### Exercise instructions:
Check each line of the data for the string "checkbox". Report how many have it, and give nothing else.

____

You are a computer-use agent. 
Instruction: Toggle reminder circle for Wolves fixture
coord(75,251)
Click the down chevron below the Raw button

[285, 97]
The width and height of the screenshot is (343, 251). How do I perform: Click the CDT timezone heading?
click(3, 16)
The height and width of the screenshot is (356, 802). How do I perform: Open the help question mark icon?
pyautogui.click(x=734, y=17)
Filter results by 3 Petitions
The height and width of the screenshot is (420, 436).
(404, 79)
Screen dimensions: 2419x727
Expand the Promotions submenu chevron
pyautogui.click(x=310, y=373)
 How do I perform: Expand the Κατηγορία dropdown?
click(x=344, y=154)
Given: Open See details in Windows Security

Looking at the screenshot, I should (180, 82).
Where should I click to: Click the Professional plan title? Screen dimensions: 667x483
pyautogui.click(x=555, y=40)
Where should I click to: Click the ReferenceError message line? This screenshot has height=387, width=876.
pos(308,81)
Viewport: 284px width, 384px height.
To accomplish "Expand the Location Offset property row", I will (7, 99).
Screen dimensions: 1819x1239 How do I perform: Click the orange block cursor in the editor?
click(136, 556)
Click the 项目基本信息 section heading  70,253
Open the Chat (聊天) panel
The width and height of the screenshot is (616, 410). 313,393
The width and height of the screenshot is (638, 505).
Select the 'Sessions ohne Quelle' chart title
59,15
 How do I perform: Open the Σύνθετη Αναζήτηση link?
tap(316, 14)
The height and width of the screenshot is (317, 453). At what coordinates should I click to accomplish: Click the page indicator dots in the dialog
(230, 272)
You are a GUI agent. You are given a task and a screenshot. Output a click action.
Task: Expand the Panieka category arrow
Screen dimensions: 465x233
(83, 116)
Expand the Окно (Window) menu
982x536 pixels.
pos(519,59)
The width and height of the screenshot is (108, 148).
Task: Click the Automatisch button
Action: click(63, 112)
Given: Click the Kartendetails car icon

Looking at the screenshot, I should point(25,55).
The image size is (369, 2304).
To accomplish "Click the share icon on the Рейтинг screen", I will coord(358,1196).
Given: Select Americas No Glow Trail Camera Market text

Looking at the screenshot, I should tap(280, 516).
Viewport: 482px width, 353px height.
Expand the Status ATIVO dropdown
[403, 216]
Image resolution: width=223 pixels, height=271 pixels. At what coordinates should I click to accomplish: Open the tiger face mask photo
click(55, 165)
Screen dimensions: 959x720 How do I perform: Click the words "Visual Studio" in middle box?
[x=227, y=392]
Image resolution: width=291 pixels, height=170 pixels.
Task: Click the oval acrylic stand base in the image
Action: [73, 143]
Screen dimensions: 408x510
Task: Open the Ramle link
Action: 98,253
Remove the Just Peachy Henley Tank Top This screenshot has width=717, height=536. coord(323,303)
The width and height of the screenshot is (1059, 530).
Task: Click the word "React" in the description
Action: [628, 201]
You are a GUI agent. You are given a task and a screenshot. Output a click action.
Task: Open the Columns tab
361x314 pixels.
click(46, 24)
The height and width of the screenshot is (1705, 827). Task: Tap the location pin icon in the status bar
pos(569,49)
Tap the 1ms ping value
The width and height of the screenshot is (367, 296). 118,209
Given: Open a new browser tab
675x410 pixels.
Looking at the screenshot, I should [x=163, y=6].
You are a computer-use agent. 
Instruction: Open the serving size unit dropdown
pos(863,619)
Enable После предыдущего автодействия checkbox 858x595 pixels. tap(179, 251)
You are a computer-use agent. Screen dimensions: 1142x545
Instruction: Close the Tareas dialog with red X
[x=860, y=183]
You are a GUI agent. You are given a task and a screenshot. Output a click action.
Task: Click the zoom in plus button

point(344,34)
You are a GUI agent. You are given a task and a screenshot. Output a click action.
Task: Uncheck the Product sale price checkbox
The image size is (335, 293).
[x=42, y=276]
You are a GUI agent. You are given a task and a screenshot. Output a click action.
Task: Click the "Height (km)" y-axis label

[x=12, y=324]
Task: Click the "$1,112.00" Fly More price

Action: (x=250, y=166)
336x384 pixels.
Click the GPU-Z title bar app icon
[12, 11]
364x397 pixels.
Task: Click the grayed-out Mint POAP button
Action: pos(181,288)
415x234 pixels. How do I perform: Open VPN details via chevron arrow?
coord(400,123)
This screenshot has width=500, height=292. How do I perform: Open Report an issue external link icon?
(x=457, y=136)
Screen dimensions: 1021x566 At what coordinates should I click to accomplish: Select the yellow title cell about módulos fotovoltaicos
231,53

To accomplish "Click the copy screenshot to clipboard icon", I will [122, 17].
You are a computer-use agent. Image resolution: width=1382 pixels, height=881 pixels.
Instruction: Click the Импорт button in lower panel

____

### Task answer:
2